-- Start of Provided information --
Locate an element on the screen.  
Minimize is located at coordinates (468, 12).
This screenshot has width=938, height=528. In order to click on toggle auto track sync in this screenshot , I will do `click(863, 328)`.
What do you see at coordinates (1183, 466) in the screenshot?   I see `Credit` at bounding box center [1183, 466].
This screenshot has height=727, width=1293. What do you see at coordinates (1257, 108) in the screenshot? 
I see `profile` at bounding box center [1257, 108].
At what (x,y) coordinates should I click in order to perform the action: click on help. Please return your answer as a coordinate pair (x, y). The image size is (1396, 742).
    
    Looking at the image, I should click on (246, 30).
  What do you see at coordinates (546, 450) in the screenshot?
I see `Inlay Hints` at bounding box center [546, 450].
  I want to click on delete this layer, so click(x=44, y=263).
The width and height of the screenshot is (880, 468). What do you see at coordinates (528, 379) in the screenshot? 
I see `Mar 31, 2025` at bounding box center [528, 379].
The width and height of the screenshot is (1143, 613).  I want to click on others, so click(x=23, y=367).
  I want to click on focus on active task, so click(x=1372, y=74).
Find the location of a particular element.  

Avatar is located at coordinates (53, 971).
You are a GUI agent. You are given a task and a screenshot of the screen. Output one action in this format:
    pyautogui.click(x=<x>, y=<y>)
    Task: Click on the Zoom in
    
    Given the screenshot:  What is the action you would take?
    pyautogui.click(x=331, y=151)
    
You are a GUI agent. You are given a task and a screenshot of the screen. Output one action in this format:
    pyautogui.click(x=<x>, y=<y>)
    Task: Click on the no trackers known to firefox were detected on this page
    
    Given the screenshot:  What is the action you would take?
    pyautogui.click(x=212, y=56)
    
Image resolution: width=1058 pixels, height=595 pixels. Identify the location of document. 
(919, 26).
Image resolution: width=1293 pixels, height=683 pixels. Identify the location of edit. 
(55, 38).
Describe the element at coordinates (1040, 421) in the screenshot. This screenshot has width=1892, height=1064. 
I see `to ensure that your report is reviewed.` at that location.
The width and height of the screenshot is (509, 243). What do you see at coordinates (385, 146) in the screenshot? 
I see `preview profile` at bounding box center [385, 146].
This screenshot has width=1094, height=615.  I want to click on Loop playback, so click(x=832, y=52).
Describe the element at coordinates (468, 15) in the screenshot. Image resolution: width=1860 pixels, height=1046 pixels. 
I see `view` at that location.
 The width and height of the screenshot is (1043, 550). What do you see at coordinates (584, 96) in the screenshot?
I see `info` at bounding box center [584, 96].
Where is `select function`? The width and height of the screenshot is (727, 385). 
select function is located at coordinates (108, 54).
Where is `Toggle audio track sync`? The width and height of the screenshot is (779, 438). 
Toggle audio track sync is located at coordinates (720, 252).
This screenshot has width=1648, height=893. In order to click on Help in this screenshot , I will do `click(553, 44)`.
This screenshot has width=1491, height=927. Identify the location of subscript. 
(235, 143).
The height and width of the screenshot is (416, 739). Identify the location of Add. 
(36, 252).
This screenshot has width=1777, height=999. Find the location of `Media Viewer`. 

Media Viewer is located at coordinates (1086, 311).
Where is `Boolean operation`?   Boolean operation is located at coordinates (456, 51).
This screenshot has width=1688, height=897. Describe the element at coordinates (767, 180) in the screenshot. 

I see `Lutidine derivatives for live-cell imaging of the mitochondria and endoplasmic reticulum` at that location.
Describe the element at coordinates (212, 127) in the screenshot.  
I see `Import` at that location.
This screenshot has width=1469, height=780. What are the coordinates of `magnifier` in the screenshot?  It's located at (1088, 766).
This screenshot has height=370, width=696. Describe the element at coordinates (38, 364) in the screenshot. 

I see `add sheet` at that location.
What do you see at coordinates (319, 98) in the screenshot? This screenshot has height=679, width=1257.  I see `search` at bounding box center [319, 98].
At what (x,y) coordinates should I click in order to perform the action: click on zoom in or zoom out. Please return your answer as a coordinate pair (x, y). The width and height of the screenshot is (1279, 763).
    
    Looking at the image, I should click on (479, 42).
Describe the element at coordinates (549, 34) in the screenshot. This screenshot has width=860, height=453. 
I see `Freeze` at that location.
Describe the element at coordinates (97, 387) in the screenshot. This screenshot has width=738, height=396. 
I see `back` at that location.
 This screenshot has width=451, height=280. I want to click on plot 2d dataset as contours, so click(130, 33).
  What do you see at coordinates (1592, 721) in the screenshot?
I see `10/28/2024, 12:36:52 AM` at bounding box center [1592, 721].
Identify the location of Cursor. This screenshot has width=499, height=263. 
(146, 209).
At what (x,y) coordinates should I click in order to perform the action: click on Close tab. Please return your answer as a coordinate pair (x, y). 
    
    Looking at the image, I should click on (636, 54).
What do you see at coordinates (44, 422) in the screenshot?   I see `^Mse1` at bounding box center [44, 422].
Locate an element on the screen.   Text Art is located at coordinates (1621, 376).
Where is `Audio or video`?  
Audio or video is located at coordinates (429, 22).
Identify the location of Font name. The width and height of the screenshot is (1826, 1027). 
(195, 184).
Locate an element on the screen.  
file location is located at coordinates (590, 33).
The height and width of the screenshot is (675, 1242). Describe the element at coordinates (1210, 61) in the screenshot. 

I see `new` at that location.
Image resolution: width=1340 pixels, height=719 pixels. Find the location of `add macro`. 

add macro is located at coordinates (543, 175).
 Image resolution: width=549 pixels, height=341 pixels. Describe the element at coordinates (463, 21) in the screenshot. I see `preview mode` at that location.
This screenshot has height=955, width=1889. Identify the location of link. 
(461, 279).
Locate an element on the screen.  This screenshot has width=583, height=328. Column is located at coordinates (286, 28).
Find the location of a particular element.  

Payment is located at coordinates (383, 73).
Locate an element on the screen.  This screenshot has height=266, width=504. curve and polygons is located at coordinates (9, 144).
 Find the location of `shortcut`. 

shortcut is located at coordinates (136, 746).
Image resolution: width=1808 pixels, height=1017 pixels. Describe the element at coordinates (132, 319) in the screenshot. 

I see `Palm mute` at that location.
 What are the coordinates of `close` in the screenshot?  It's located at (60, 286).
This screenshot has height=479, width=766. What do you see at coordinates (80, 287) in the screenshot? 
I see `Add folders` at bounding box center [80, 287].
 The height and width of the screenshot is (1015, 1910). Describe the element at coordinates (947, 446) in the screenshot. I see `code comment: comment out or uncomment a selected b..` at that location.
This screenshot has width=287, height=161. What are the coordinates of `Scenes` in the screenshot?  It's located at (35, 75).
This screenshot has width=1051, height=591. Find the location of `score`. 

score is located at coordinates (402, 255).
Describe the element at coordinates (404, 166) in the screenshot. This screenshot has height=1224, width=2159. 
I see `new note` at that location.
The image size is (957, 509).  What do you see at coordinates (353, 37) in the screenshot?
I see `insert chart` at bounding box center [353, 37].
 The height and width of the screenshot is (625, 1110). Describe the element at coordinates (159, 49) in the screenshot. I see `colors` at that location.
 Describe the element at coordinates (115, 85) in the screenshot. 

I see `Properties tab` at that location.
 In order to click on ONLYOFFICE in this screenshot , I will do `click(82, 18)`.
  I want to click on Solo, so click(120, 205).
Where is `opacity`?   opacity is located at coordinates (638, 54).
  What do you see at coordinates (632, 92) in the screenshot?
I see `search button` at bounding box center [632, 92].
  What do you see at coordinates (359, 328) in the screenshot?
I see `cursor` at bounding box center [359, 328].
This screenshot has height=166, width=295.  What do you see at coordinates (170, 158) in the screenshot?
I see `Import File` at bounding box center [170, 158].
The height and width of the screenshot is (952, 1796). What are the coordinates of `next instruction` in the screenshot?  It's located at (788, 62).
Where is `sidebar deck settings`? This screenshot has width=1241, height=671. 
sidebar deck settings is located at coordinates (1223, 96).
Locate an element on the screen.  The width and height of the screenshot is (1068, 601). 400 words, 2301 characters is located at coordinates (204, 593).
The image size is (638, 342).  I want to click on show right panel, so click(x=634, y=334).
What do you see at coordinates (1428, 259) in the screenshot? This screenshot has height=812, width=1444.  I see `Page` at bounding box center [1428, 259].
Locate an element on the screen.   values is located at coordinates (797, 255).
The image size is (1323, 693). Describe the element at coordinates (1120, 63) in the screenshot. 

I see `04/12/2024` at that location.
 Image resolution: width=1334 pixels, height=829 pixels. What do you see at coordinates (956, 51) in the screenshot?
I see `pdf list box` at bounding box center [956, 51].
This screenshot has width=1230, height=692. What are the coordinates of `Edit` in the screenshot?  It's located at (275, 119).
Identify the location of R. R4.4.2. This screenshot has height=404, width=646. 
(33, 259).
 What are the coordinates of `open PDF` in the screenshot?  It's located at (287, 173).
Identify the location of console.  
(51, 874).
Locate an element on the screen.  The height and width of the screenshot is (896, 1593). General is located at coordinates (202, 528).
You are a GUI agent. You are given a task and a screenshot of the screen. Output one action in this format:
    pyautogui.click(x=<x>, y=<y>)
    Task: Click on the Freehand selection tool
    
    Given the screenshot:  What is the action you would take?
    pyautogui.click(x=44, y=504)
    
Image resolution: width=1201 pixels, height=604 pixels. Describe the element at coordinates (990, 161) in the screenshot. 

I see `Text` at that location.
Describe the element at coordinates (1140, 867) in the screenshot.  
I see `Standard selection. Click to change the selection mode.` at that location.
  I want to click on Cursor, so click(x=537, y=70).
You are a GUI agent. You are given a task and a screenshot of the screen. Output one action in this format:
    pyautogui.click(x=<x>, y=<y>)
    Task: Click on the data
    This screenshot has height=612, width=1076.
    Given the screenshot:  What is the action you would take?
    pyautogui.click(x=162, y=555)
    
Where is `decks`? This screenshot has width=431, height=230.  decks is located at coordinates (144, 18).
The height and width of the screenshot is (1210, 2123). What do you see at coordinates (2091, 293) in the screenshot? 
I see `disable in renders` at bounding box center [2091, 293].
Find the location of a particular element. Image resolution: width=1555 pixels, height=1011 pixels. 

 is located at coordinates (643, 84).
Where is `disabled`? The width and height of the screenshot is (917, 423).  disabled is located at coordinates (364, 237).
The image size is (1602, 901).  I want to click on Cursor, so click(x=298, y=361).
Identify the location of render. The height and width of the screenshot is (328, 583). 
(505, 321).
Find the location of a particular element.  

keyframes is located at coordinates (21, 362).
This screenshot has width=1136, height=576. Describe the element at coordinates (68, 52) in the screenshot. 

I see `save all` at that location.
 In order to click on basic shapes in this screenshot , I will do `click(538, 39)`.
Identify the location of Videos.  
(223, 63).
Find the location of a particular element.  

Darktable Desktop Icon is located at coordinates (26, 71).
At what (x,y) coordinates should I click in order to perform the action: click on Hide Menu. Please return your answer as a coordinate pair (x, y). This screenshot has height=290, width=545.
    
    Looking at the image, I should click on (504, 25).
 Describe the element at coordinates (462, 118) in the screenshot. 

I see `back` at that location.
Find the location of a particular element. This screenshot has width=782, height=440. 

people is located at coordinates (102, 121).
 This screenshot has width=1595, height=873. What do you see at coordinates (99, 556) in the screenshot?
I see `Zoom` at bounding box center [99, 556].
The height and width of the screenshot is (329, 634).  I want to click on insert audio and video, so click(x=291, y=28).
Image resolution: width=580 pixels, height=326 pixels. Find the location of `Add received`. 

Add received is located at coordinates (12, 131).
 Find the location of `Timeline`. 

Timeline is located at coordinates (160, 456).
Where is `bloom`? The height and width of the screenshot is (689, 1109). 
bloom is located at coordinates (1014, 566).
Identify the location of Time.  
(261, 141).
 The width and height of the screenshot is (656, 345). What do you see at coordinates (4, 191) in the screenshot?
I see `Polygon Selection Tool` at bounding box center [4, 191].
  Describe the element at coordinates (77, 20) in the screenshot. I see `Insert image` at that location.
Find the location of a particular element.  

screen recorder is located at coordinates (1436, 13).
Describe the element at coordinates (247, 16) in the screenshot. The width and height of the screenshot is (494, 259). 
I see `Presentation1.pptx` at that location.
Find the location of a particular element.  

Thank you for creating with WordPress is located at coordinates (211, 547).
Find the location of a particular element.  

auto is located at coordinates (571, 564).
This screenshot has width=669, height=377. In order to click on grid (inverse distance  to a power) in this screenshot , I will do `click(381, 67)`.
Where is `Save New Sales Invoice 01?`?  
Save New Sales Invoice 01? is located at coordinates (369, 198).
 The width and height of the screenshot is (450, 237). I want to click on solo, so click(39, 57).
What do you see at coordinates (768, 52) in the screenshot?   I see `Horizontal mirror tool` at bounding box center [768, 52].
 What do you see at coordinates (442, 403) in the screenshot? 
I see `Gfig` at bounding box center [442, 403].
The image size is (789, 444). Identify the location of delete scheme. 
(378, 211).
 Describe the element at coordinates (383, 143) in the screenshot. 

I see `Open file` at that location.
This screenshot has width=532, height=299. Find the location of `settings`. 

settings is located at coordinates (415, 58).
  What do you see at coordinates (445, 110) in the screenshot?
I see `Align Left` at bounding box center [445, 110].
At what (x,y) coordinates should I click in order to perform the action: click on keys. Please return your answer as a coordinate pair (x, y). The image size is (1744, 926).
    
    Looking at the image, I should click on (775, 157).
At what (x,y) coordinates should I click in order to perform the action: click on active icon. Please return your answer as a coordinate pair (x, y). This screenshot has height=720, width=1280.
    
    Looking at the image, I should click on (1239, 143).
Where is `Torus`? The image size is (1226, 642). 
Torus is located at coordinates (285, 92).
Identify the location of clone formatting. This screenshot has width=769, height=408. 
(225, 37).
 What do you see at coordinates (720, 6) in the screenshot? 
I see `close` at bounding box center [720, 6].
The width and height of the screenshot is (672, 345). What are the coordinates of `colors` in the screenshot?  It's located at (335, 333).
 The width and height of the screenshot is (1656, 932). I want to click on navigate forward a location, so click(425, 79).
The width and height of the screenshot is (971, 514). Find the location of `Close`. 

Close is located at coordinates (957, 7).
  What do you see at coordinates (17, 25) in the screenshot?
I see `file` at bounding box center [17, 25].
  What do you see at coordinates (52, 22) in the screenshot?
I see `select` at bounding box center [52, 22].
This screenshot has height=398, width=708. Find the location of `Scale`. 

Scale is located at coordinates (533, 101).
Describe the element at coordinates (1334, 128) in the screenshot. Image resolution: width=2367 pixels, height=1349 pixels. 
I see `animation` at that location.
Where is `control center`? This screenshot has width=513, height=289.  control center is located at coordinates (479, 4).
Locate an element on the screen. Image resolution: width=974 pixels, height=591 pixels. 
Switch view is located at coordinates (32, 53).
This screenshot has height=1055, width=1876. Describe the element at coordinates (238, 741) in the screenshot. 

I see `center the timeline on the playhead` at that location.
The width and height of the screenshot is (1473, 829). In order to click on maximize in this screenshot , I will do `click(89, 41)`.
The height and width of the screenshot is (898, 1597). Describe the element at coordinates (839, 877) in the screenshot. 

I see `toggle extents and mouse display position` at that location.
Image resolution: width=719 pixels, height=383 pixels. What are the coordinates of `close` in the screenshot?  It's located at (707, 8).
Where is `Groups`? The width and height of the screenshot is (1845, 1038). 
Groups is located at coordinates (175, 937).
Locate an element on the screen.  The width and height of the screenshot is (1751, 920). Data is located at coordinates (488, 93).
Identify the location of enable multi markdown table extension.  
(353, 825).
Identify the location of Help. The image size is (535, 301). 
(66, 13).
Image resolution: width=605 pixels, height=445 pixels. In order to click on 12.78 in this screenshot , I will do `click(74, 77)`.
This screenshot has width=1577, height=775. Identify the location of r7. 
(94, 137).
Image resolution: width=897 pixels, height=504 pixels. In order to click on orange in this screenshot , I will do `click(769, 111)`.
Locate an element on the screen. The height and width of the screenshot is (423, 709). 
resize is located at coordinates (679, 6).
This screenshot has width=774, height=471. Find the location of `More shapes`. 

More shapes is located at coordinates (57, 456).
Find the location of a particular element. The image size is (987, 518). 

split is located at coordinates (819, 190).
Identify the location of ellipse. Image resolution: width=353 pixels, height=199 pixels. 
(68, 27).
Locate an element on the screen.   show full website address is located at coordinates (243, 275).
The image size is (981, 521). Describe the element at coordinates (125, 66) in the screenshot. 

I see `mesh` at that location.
-- End of Provided information --
Repeat the items from the start through the line that contains "center [1257, 108].".

# Response:
Locate an element on the screen.  
Minimize is located at coordinates (468, 12).
This screenshot has width=938, height=528. In order to click on toggle auto track sync in this screenshot , I will do `click(863, 328)`.
What do you see at coordinates (1183, 466) in the screenshot?   I see `Credit` at bounding box center [1183, 466].
This screenshot has height=727, width=1293. What do you see at coordinates (1257, 108) in the screenshot? 
I see `profile` at bounding box center [1257, 108].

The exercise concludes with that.